Fine. I'm not talking about religion, I'm talking about the Jews as a nation. Look, the Arabs have 22 countries. We only have one. And it happens to be tiny. From side to side, it's about a 10 minute ride. Do you realize that, from one side to another, 10 minutes? You get in a car and it takes 10 minutes. We've got a tiny state. That's our only place on the entire globe. We've been there for roughly 3,800 years, since Abraham and Isaac and Jacob. That's what we've got.
Do I want to split that and give it over to people who tend to kill us? No, I don't. I think we've got to be reasonable, but at the same time, we have to take care of those Israeli-Arabs. And I want to tell you, the Israeli-Arabs have more rights than any Arabs in the entire region. The Arabs living in Israel have the best human rights than anyone in the region. They vote. They work.

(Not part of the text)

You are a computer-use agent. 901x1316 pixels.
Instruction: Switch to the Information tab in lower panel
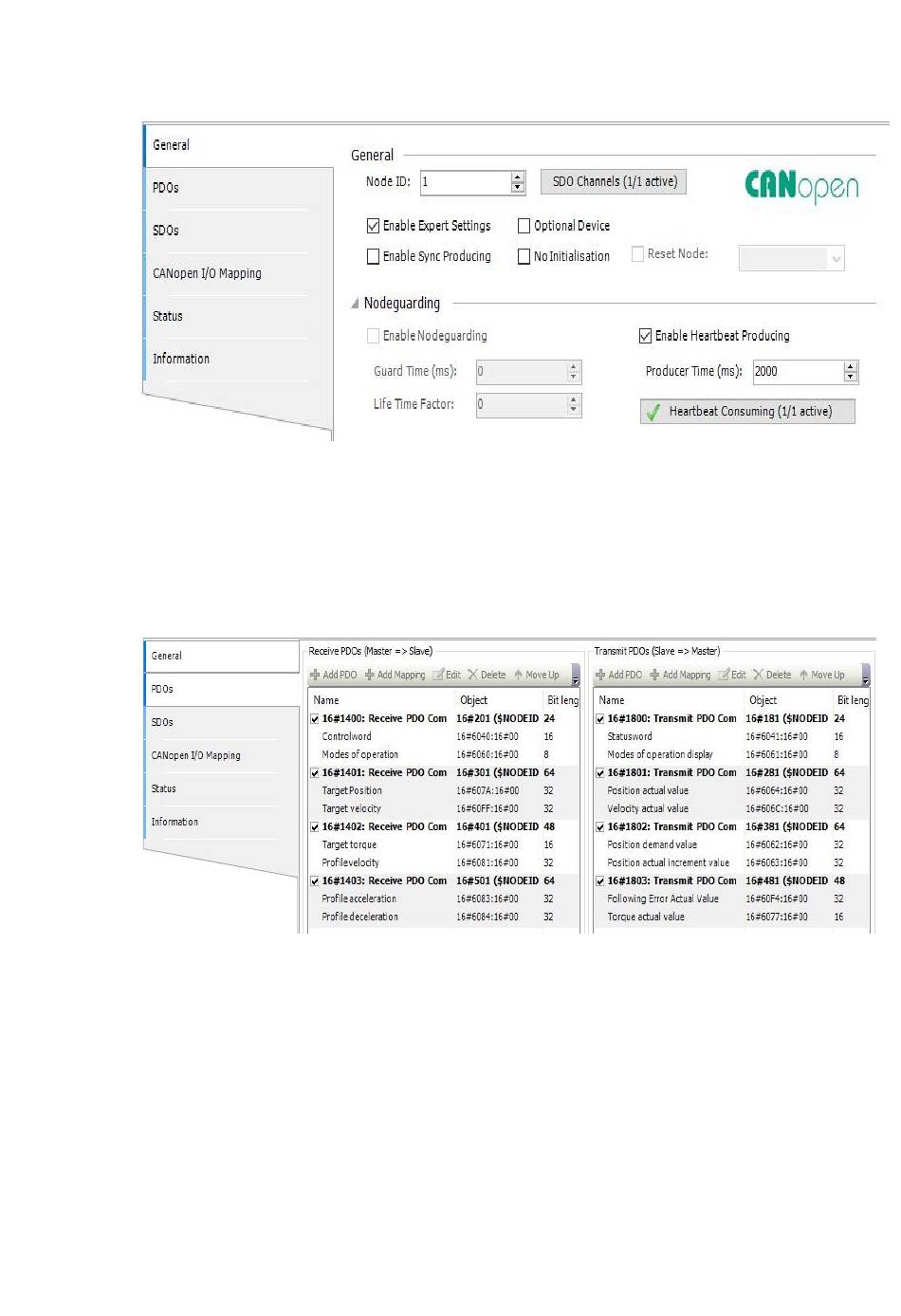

They can be anything.
But there are many disparities...
…anything they want.
There are many disparities between them and the Jews in Israel. And, in fact, you got into a bit of a controversy about the water rights of Palestinians. I saw an open letter in Haaretz to you from a Palestinian pointing out that Palestinians are given almost one sixth the amount of water. These are Arabs with Israeli passports in Israel. The education levels are much lower. You know the per capita income of Israeli-Arabs is much lower than that of Israeli Jews.
We've got a lot of work to do. I think, also, in America, there is certain minorities that have lower living standards and you need to invest in it. I myself am minister of economy. I have a huge project of helping Arab women get employed. Only 25 percent of them work. I want 50 and 60 percent. I've opened up 63 employment centers for Arab women across Israel. We're willing to subsidize their vocational studies.
We've got a lot of work. It's a social issue inside of Israel. It exists.
But do they have full equal rights?
They vote in the Knesset. They vote in my parliament. There's Arab members of Knesset. And that's the way it should be. I don't recall that in Saudi Arabia, there's any Jewish members of parliament. I know that all across the region, there's apartheid against other religions. Not in Israel. In Israel, one and a half million Arabs enjoy full, full equal rights – period.